Recently, people from all over the world have been watching Vancouver, BC perform at its best, and there certainly is a lot to be proud of.
This city has many sides to it, and truly, no two people experience this town in the same way.
Owe Nothing is a non-mainstream look at this city: an adventure novel based upon real people and places that I knew when my family lived in dodgy Vancouver Motels for over a year. The names of the people in Owe Nothing are fictionalized, but the events and feelings are based in reality…
Meet a few of the characters…
A young guy looking for adventure, and an escape from his lower-class rut. By accepting a bizarre job offer, he soon discovers that the back alleys and rooftops of East Vancouver hold more mysteries than he may be able to hide from his Dad or his Sister.

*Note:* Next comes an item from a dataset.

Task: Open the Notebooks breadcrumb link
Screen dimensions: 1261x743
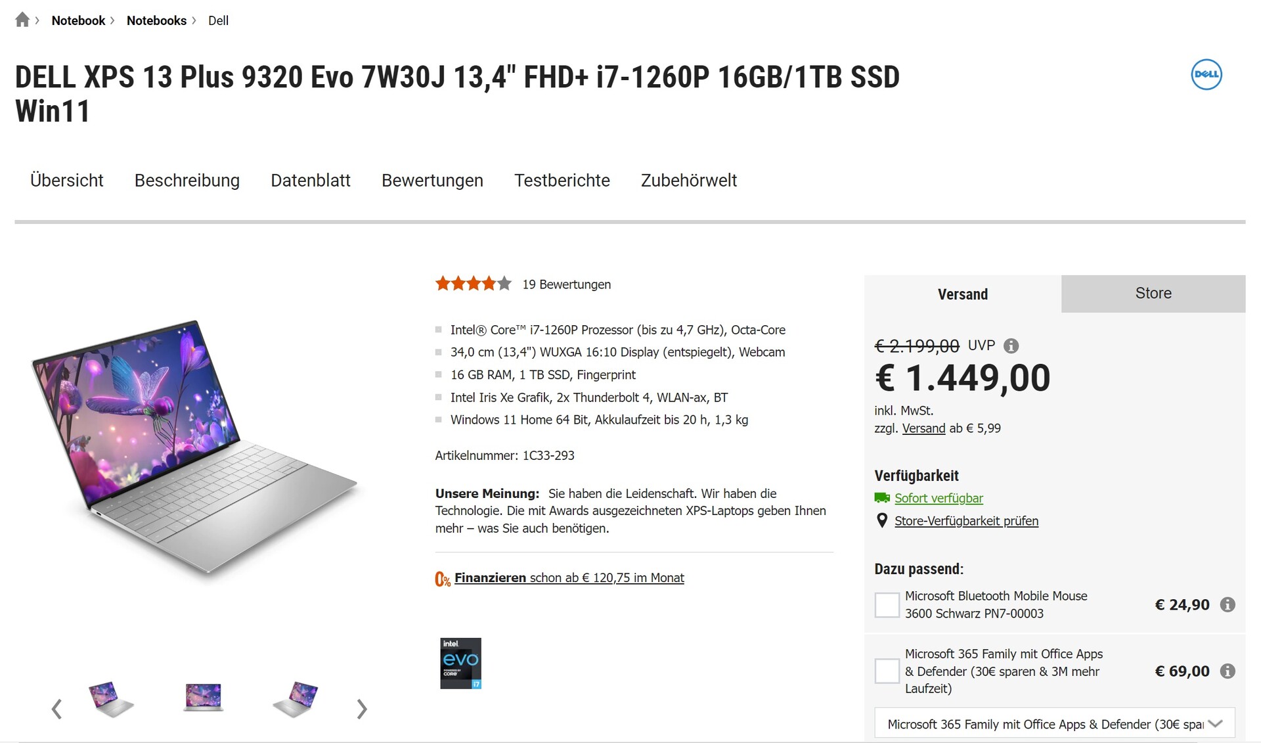Action: point(156,20)
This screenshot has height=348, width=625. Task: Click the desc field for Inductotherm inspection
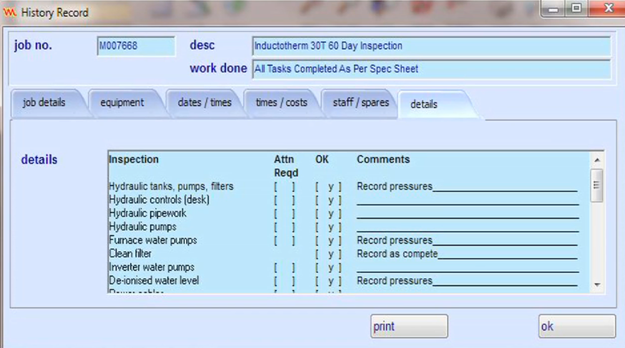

Jack’s buddy from work, and his companion through some bizarre surveillance tasks that they’ve been recruited to do for a man they’ve never even met. Parm’s not sure if this is on the up and up, but he’ll do it for the money.
Mike and Chris Coffey:
Brothers, and friends of Jack from the neighbourhood. They’ve got to find a way to get rid of their violent alcoholic step-father Ted, without their mother Regina finding out. Maybe Jack can help them…?
The Reviews are Good:
Readers have given me some very positive feedback:
“Awesome”, “Engaging, endearing… with a deft humorous touch”, “a great read!”, “A real coming-of-age story”, “Vancouver is a city without much appreciation for its history… you’ve rendered a great service with such a vivid picture of that time and place”
My first novel, Owe Nothing, was finally published on April 17, 2009. This is, of course, the achievement of a personal goal that took me years to accomplish (I write slowly). It’s also an accomplishment in how it has allowed me to continue writing about my family history, using surrogate characters instead of directly writing about the real people.
Owe Nothing takes scraps and bits of my own personality and embeds them into the main character, a twenty-ish young man named Jack Owen, and to a lesser degree, his father Jim. Jim embodies little pieces of my Dad (also Jim) and of my brother David. Aspects of my sister Kim live on in the characters of Jack’s older sister Kelly, and in Regina Coffey, whose struggles with her abusive partner Ted form a central theme in the book. Old men look back with regret on the mistakes and losses from their past, women struggle in abusive relationships, and young people try to learn about who they are and where they are going in their lives.
The list goes on and on and on through the dozen or more characters that appear throughout the novel. Structurally, it represents the method and challenge that I put to myself when originally embarking on this long writing project: How can I use the memories, emotional energy, joy, anguish, smells, temperatures and opinions from my scattered memories, and form them into a cohesive and compelling story.
Almost like a form of psychological recycling; taking images and impressions from my past, reforming and refocusing them, and spinning them out there in a new form. My hope is that it will result in a story that others will recognize and enjoy – something that resonates outside of its pages.